-- GIVEN DATA follows --
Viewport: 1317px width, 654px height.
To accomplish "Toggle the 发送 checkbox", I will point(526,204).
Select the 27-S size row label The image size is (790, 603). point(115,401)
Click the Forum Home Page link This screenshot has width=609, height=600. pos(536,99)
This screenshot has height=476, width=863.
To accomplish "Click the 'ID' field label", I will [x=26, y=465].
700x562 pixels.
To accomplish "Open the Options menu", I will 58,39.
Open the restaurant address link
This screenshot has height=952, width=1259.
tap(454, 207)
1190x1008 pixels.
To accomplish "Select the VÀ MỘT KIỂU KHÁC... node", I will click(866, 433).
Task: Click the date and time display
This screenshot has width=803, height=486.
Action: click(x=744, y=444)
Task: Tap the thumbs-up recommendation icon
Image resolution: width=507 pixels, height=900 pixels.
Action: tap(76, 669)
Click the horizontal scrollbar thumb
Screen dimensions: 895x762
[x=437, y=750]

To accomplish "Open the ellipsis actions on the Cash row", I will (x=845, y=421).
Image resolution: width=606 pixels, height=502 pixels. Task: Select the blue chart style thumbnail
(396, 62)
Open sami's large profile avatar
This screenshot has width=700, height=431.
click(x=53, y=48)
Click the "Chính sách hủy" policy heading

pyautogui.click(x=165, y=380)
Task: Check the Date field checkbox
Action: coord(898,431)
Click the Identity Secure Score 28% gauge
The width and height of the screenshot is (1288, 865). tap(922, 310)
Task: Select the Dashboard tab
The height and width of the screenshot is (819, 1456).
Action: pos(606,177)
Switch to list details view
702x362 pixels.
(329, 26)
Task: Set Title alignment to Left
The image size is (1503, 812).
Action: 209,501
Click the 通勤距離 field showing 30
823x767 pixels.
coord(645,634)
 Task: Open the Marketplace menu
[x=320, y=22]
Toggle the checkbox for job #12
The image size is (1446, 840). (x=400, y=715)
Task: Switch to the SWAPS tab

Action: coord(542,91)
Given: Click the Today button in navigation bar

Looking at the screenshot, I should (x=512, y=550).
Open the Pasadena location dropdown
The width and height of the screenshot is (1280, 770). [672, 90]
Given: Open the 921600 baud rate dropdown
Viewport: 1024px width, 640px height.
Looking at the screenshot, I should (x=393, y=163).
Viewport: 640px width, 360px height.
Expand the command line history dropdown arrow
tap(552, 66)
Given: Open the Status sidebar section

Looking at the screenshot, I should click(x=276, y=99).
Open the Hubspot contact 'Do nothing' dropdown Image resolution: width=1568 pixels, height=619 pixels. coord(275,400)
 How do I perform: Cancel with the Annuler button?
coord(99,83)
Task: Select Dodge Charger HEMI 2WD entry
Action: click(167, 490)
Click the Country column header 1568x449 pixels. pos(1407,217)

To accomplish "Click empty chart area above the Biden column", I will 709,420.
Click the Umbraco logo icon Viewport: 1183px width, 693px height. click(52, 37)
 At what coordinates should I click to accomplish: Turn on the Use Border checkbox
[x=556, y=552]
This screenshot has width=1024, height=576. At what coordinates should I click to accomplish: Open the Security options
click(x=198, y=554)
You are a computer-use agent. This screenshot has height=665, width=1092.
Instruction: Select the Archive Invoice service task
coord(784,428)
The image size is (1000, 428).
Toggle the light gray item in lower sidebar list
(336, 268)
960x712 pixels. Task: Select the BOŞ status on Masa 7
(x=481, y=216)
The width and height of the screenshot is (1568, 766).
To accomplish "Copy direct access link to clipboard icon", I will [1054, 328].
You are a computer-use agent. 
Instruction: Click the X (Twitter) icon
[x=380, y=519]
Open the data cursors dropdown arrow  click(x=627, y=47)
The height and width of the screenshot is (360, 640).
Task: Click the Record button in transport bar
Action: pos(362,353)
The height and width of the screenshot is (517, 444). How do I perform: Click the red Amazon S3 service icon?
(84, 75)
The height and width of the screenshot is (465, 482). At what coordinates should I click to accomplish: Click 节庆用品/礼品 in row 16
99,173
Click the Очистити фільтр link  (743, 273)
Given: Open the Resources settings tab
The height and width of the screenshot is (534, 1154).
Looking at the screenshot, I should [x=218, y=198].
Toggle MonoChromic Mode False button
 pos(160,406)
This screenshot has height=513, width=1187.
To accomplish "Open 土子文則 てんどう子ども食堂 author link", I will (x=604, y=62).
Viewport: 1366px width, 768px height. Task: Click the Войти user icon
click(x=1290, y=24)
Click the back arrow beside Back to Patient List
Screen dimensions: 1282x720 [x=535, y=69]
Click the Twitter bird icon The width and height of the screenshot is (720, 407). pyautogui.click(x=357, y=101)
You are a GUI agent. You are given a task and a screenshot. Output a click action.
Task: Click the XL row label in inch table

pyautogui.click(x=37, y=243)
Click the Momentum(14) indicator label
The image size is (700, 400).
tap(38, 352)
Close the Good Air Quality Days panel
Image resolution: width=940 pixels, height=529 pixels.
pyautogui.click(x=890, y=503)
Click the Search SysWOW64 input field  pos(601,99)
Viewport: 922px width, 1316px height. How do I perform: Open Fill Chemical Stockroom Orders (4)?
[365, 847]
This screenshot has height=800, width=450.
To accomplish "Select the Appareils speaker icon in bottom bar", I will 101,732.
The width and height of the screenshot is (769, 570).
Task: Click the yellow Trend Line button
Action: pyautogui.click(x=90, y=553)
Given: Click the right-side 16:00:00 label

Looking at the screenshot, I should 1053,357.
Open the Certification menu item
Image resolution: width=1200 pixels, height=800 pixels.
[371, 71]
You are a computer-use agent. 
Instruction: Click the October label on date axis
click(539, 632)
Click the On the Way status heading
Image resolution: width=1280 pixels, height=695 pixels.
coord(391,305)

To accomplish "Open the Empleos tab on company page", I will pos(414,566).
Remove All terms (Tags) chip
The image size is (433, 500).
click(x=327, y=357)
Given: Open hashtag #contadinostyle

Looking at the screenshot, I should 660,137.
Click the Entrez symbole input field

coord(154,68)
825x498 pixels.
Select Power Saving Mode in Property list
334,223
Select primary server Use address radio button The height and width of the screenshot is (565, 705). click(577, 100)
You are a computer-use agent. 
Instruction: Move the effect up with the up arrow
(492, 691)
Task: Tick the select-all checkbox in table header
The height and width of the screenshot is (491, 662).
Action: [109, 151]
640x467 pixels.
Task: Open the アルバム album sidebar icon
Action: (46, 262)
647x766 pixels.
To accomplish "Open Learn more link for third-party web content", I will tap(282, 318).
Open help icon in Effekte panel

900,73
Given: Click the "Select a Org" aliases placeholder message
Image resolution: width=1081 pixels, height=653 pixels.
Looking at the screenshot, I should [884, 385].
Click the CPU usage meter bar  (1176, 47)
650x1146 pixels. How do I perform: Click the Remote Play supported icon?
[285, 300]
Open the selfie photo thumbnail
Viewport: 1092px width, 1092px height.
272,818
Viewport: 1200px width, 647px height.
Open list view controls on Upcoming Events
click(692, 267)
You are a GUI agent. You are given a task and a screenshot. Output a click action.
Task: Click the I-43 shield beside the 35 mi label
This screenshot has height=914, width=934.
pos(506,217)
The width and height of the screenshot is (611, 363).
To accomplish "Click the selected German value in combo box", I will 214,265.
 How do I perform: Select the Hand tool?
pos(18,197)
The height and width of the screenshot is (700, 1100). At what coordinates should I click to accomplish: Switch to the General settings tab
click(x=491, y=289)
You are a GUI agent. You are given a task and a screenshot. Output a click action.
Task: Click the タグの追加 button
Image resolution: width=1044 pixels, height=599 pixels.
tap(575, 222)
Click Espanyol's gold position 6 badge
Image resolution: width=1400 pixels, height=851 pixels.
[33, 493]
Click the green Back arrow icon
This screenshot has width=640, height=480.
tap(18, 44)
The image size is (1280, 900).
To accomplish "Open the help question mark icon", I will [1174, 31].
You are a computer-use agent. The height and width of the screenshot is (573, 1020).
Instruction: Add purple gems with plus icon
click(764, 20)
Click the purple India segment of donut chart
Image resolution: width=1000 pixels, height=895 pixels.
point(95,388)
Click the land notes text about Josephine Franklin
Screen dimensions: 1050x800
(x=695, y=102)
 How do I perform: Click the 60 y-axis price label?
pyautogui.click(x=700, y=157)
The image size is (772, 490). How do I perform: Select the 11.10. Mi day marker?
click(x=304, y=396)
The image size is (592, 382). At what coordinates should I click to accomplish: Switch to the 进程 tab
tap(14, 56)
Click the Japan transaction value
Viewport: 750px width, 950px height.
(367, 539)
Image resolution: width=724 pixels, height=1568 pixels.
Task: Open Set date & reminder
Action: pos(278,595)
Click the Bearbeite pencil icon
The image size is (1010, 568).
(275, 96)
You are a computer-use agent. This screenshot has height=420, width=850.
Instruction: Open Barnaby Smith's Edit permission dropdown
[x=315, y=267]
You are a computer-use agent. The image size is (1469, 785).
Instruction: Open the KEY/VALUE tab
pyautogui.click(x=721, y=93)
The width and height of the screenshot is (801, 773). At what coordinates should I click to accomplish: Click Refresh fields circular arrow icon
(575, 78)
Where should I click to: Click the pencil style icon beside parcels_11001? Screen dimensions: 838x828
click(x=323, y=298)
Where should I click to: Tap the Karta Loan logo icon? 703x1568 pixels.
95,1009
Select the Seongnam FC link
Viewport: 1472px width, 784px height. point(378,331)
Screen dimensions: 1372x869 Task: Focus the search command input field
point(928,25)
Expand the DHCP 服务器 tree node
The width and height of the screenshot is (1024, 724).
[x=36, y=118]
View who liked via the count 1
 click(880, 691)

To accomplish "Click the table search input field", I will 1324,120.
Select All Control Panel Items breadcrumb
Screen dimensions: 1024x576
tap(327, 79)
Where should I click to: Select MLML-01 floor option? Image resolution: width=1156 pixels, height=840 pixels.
-- GIVEN DATA concluded --
- **PROBLEM DESCRIPTION**
Your response should be the lines of the entries above that include the string "header".

- **SOLUTION TO THIS TASK**
Click the Country column header 1568x449 pixels. pos(1407,217)
Task: Tick the select-all checkbox in table header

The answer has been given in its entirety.